Ouvrir son capital permet de financer une nouvelle étape, croissance, acquisition, internationalisation, ou de réorganiser l'actionnariat. Reste à définir le niveau de participation cédé, qui engage bien au-delà des chiffres.
L'entrée minoritaire
Le dirigeant garde le contrôle et s'adjoint un partenaire pour accélérer. L'investisseur apporte des capitaux et un accompagnement, sans piloter au quotidien. La qualité du pacte d'actionnaires, droits d'information, décisions réservées, clauses de liquidité, devient alors centrale : c'est lui qui organise la relation dans la durée.
L'entrée majoritaire
L'investisseur prend le contrôle du capital, souvent dans un contexte de transmission ou de changement d'actionnariat. Le dirigeant peut rester aux commandes opérationnelles et réinvestir à ses côtés. Ce schéma libère de la liquidité et structure une nouvelle étape, mais redistribue le pouvoir de décision.

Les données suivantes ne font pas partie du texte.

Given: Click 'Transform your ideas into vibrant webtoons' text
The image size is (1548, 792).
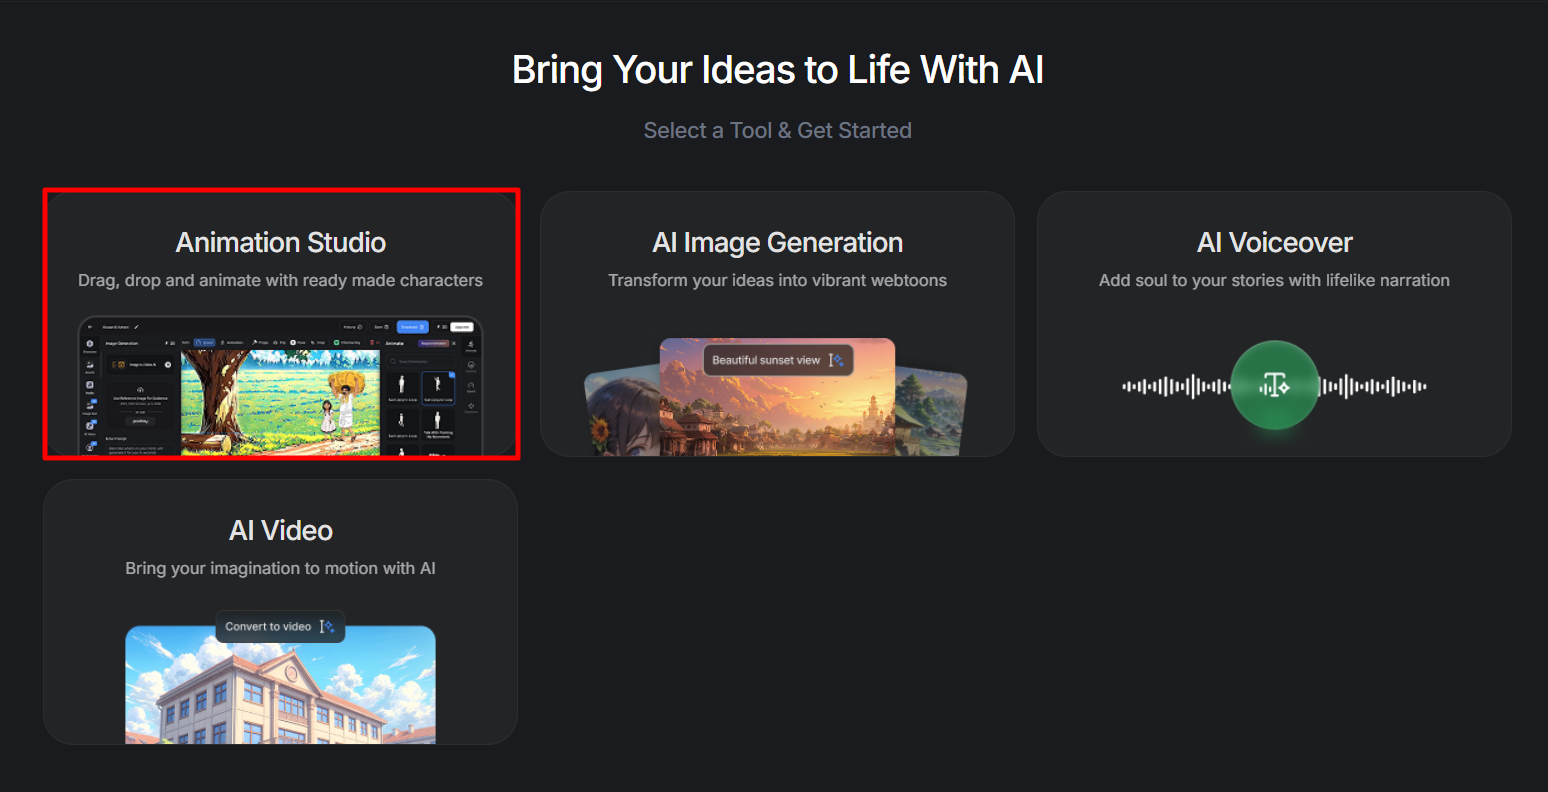Looking at the screenshot, I should pyautogui.click(x=777, y=280).
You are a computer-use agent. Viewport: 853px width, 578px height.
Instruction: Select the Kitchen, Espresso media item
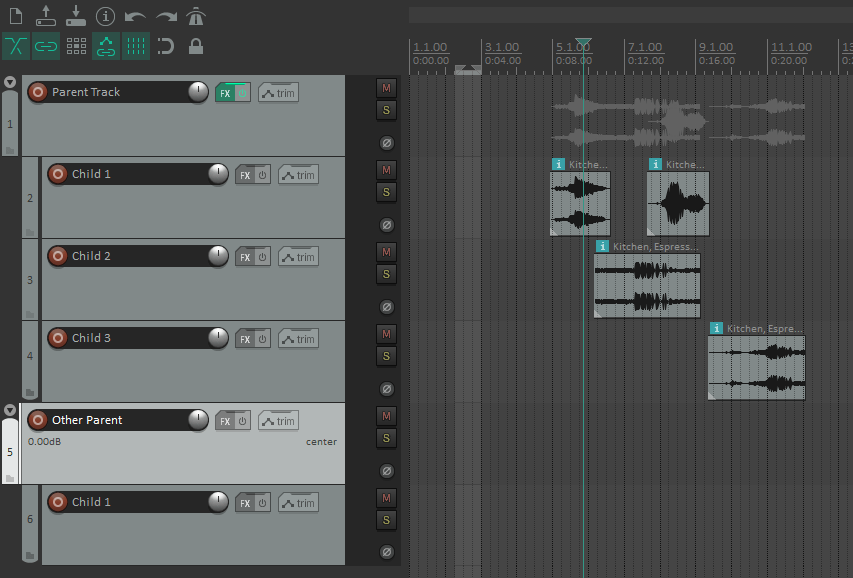[x=646, y=283]
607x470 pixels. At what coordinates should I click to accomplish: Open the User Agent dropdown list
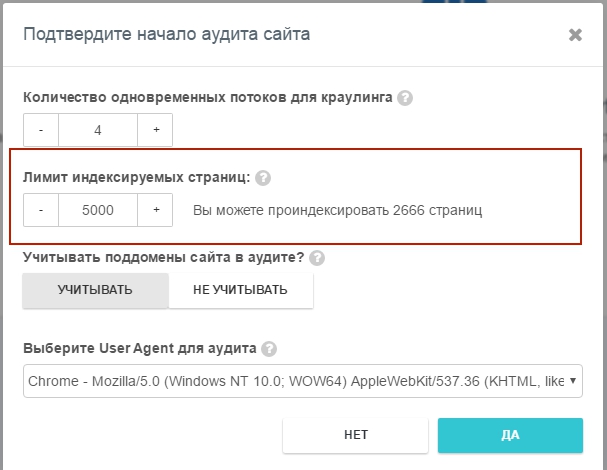pos(302,381)
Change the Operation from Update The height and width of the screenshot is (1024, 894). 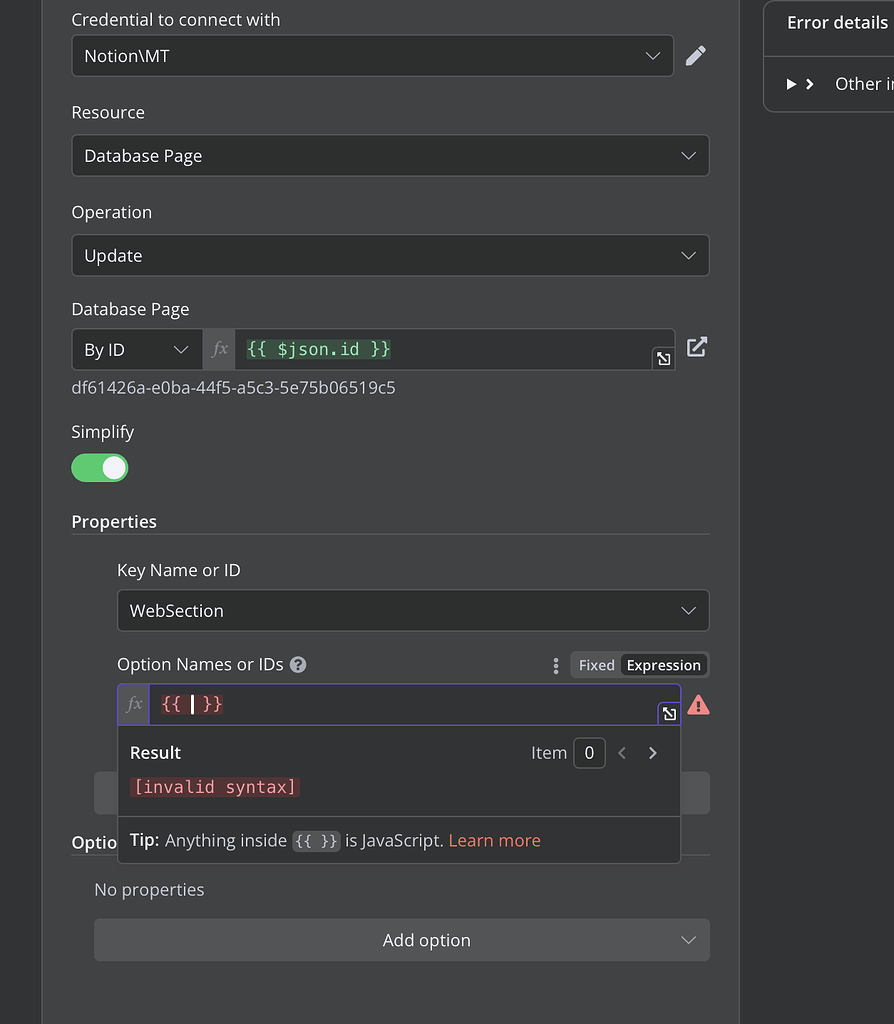(390, 255)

Choisir sur les bons critères
- Votre objectif : financer la croissance, sécuriser du patrimoine, transmettre.
- Votre rapport au contrôle et à la gouvernance partagée.
- L'horizon du partenaire et l'alignement sur votre projet.

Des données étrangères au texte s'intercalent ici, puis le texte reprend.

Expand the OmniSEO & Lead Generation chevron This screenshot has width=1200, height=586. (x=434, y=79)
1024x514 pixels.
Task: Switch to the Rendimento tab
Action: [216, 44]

- La valeur ajoutée réelle de l'investisseur, au-delà du chèque.
Notre lecture
Le pourcentage compte moins que la qualité de la relation qu'il installe. Un bon partenaire minoritaire vaut mieux qu'un mauvais majoritaire, et inversement. L'essentiel est l'alignement : que les intérêts du dirigeant et de l'investisseur pointent dans la même direction, sur le même horizon.
Cet article a une vocation pédagogique et ne constitue pas un conseil en investissement, juridique ou fiscal.